Detailed Description of the Invention

[0001]

BACKGROUND OF THE INVENTION 1. Field of the Invention The present invention relates to an optical pulse tester for testing characteristics such as optical loss of an optical fiber which is a transmission medium of an optical signal and an optical fiber line, and more particularly to a repeater optical line including an optical amplifier. It is applied as a test technique.

[0002]

In order to realize an economical optical communication system, a repeaterless long-distance optical communication system has been studied.
In this system, an optical amplifier is arranged between communication optical fiber lines to optically amplify communication light attenuated while propagating through an optical fiber, thereby extending the communicable distance. Usually, in such an optical communication system, a plurality of optical amplifiers are arranged between optical fiber lines for communication. As an optical amplifier, an erbium-doped optical amplifier (hereinafter, EDFA (Erbium-dope
d fiber amplifier) is often used.
Hereinafter, a repeaterless optical fiber line including a plurality of such optical amplifiers is referred to as an optical amplification repeaterless line.

In order to construct a highly reliable and economical optical amplifier repeater line, it is necessary to measure and test the characteristics of this line with a highly reliable tester.

Optical pulse tester (hereinafter referred to as OTDR (Optical
(Time Domain Reflectometer)) sends an optical pulse to the optical fiber under test, receives the reflected light and backscattered light from the optical fiber, analyzes this, and displays the characteristics such as optical loss on a CRT or the like. It is a device and can be tested by inputting / outputting light from one end of an optical fiber, and is regarded as a very useful tester. Therefore, research and development for expanding the measurable distance of OTDR (this is referred to as a dynamic range) has been conventionally performed.

In order to expand the dynamic range,
Mainly used are a method of increasing the intensity of a light pulse transmitted to the optical fiber under test and a method of improving the reception sensitivity of backscattered light. An optical amplification technique using an EDFA is used as a method for increasing the intensity of the transmitted light pulse. As a method for improving the reception sensitivity, coherent detection technology such as heterodyne or homodyne reception is used. An OTDR that combines these optical amplification technology and coherent detection technology (hereinafter, referred to as optical amplification coherent OTDR) has a dynamic range of 35 dB or more. This is a normal OT using the direct detection method.
Compared to DR, it has a large dynamic range of 15 dB or more.

When the optical amplification repeater line is tested by using the OTDR, the optical pulse transmitted by the OTDR is also amplified by the optical amplifier. Therefore, the minimum required dynamic range for OTDR corresponds to the optical fiber line loss between optical amplifiers. Normally, the repeater interval of optical amplifier is about 100km
Therefore, a dynamic range of about 21 dB or more, which is equivalent to the loss, is required. Therefore, application of the optical amplification coherent OTDR can be considered.

[0007]

In the optical amplification non-repeatered line, a part of the output intensity in the EDFA is measured by the photodetector, and the output intensity of the excitation light source of the EDFA is controlled by using the feedback circuit to be amplified.
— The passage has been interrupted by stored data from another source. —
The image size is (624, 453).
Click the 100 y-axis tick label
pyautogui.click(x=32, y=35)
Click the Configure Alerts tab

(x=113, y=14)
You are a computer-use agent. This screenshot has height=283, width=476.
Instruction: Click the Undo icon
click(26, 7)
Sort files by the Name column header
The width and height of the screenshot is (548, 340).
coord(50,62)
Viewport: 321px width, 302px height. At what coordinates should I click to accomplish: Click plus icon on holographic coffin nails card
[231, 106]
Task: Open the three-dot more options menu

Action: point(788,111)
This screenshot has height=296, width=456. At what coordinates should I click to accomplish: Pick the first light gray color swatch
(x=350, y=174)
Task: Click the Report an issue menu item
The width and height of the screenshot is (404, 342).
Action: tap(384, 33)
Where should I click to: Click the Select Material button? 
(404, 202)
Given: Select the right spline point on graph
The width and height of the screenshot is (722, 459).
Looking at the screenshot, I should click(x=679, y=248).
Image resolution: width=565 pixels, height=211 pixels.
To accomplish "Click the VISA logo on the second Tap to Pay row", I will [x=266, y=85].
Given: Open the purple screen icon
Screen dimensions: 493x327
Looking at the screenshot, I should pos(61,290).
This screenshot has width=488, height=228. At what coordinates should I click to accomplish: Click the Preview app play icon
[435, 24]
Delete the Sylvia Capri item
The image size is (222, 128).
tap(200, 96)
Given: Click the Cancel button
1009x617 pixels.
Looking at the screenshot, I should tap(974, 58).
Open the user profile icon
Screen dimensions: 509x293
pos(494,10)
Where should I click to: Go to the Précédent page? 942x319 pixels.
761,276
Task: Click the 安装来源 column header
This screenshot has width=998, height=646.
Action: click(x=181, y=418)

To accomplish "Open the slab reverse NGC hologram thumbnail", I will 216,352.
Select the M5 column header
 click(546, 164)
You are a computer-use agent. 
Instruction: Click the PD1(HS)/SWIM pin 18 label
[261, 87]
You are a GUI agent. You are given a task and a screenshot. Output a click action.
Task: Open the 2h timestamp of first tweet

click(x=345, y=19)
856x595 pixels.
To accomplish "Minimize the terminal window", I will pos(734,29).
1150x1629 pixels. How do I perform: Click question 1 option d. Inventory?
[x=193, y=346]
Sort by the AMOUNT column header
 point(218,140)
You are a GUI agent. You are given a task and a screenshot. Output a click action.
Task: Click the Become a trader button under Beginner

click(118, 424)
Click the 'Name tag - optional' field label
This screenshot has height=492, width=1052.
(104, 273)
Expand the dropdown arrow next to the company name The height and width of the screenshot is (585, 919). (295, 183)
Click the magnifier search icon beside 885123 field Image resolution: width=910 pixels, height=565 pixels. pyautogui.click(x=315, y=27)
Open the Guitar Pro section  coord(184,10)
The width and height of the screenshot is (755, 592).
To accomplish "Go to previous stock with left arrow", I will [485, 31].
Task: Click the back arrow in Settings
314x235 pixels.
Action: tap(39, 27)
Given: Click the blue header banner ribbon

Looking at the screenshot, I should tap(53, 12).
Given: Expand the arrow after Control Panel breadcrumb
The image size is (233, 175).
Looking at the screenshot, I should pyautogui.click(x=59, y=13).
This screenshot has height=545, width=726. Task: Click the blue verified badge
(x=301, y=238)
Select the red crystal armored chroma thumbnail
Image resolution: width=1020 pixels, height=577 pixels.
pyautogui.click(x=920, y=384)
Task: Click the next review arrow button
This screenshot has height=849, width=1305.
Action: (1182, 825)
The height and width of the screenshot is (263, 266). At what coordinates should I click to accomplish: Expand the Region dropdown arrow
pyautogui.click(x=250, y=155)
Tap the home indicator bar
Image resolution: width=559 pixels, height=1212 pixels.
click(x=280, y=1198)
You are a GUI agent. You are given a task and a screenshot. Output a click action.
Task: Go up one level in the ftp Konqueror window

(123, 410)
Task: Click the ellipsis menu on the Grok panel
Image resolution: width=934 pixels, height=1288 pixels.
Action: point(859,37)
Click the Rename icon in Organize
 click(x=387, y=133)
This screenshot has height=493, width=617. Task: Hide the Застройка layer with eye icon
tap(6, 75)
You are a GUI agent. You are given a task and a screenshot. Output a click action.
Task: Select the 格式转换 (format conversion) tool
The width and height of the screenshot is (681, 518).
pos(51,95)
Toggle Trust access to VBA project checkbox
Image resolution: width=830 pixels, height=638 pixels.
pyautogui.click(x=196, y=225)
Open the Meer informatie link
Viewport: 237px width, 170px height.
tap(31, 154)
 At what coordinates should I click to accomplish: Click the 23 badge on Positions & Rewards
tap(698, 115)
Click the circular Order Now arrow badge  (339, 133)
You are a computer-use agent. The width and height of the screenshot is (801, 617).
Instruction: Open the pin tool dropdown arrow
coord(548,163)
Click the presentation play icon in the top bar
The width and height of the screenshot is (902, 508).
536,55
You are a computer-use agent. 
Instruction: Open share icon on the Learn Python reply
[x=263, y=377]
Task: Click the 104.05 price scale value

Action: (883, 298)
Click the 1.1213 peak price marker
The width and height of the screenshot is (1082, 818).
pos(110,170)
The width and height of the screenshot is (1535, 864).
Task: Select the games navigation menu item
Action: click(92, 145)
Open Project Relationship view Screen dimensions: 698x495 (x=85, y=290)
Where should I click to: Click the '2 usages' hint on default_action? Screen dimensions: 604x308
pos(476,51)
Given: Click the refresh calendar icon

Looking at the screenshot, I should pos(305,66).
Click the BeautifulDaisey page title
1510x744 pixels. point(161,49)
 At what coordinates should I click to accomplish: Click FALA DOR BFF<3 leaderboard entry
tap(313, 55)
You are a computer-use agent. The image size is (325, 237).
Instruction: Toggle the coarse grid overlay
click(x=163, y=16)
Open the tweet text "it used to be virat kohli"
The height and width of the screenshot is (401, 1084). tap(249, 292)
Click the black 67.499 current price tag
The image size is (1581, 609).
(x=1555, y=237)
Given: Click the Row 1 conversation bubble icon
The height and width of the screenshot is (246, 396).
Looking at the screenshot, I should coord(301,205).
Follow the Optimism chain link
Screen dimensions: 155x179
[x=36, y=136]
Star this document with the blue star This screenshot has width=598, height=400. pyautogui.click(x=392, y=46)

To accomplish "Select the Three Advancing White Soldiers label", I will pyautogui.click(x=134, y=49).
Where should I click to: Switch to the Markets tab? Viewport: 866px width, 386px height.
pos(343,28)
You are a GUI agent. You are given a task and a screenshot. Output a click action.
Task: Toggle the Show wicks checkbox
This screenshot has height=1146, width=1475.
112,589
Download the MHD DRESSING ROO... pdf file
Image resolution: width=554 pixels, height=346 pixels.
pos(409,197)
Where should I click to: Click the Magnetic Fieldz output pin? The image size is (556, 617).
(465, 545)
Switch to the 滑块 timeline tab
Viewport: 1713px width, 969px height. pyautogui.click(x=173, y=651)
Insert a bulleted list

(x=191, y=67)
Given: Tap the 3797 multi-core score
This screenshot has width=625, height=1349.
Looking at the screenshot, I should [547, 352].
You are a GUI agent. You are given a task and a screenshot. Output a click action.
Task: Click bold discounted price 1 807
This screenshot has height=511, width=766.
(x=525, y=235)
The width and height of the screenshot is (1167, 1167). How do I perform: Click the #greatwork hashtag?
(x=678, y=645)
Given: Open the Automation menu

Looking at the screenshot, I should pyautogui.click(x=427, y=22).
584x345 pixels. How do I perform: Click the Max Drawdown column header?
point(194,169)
The output intensity of the signal light for the subsequent communication is kept constant. Therefore, when a light significantly higher than the output light intensity for communication enters the EDFA, the photodetector measuring a part of the intensity of the amplified output light is saturated, and the output intensity of the EDFA by the feedback circuit is saturated. There was a problem in that there was an abnormality in control and the light receiver was destroyed. Also, E
When an optical pulse with a pulse width W and a pulse period T is incident on the DFA, the amplification degree of the optical pulse is about T / W times larger than that of continuous light, and a part of the output light of the EDFA is measured. There was a problem that the existing light receiver was destroyed. Therefore, it is difficult to apply a tester that outputs a high-intensity optical pulse such as the optically amplified coherent OTDR to the optically amplified repeater line.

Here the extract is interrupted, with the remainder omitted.